I am looking for a small device that can add rotation to my timelapse videos and does not cost a fortune. So far I have found some that work like an egg-timer ("Flow-Mow" and "Drift"). However they seem to be made for GoPros and the reviews I have read seem to agree that larger cameras can not be supported by them. Any hints and/or experiences?
It should be able to hold an ungripped 7D+15-85mm.


----------



## Valvebounce (Aug 23, 2014)

Hi LuCoOc. 
If I understand you correctly you wish to rotate the camera during the time lapse?
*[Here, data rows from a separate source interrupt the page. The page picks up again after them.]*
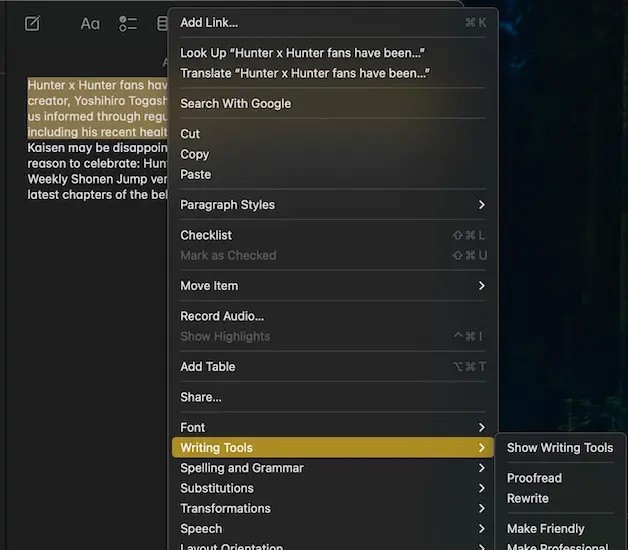
Task: Click Show Writing Tools in submenu
Action: [x=560, y=448]
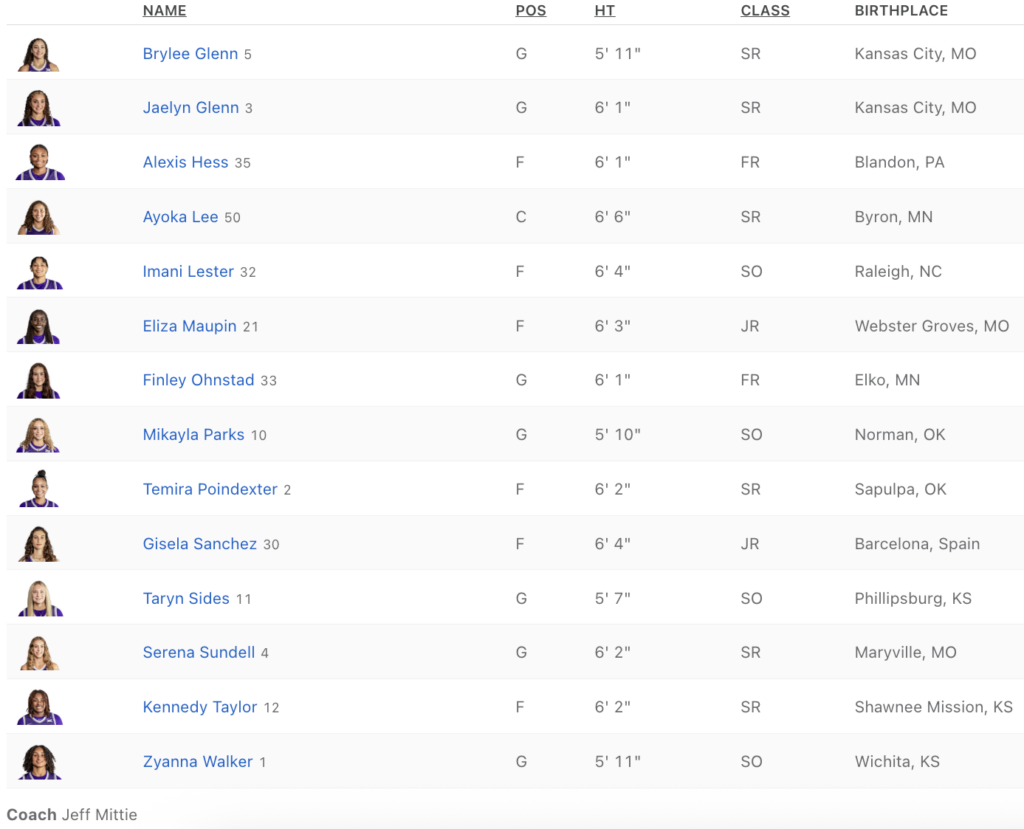Sort roster by POS column header

530,11
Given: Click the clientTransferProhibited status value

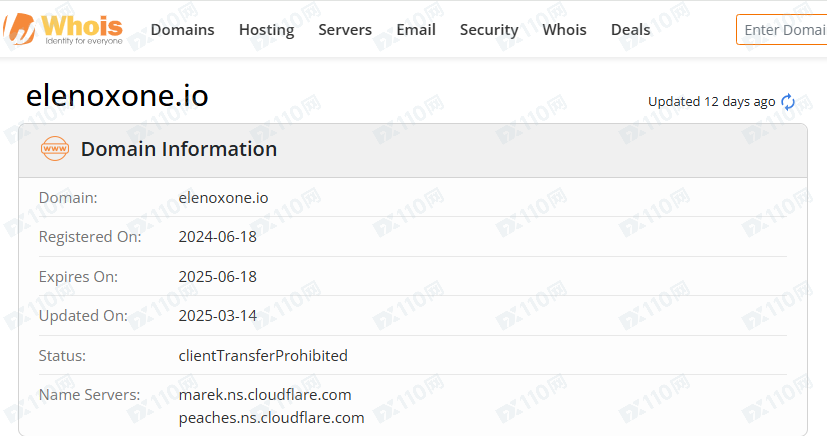Looking at the screenshot, I should (x=263, y=355).

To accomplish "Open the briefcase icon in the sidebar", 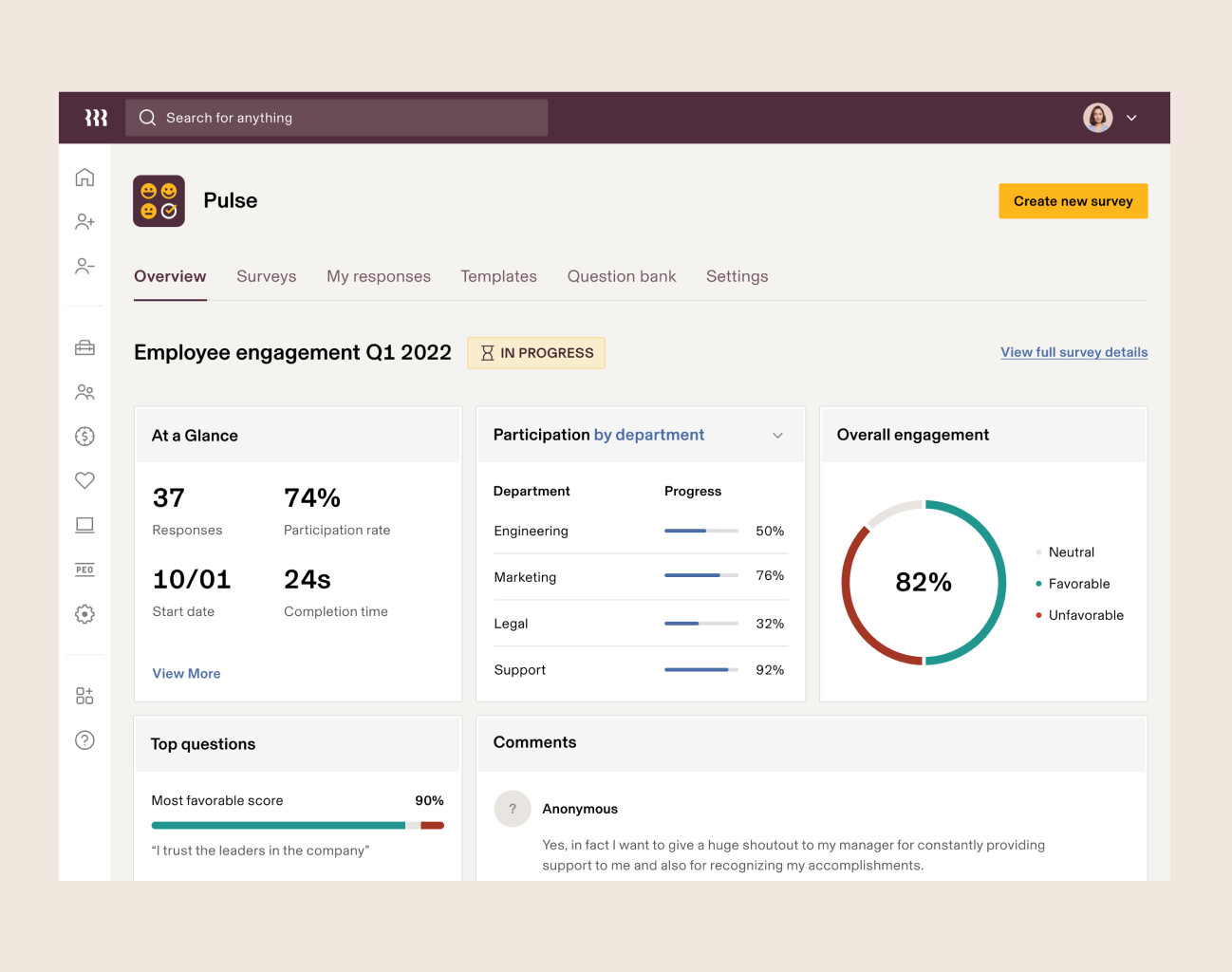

If so a home grown device could work out the way to go. 
I'm imagining that you only want to rotate veeeery slooowly, in which case even a very small motor will do the job with the appropriate gear reduction. 
The first thing is to know people to borrow the things you need, straight off the top of my head I'm thinking of mothers cake icing turntable, it has a thread for a spike to stop the cake sliding when tilted, might even be 3/8 fitting which would easily take a tripod head. The second part would come from the loft, in my childhood I had technical Lego which had a motor and 40:1 reduction gearboxes, a couple of those and a tyre on the output up against the turntable platter, about 12" diameter would probably be somewhere near the rotation you want, if it is too fast a rheostat might help, it might need a bit of engineering with plastic or balsa to join it all together! 

Cheers, Graham.


----------



## Chris Burch (Dec 30, 2014)

I've looked these up a few times...

http://www.bhphotovideo.com/c/product/992582-REG/syrp_0030_00011_genie.html
http://www.bhphotovideo.com/c/product/1046461-REG/cinetics_amc_axis360_motor_controller.html

This is a new one I just came across that may or may not be shipping yet: http://orderastro.com/

There are lots more out there, but the cost goes up significantly.


----------



## meywd (Dec 30, 2014)

check this one http://alpinelaboratories.com/


----------



## Hector1970 (May 5, 2015)

Syrp who make the Genie have a new mini-genie.
It just rotates
Might be worth checking out.


----------



## Tinky (May 5, 2015)

i use a skywatcher goto telescope mount, wide range of speeds, motorized tilt and pan, manual movement control or can be hacked to work with open source timelapse software.


----------



## BobG (May 6, 2015)

I saw a reasonably cheap system recently at the UK photography show, they were only just about going into production (kickstarter project), but you might want to check them out

http://www.turnspro.com/


----------



## Don Haines (May 6, 2015)

How many RPM?

It is hard to get good advice if you don't specify how fast/slow it should turn....


----------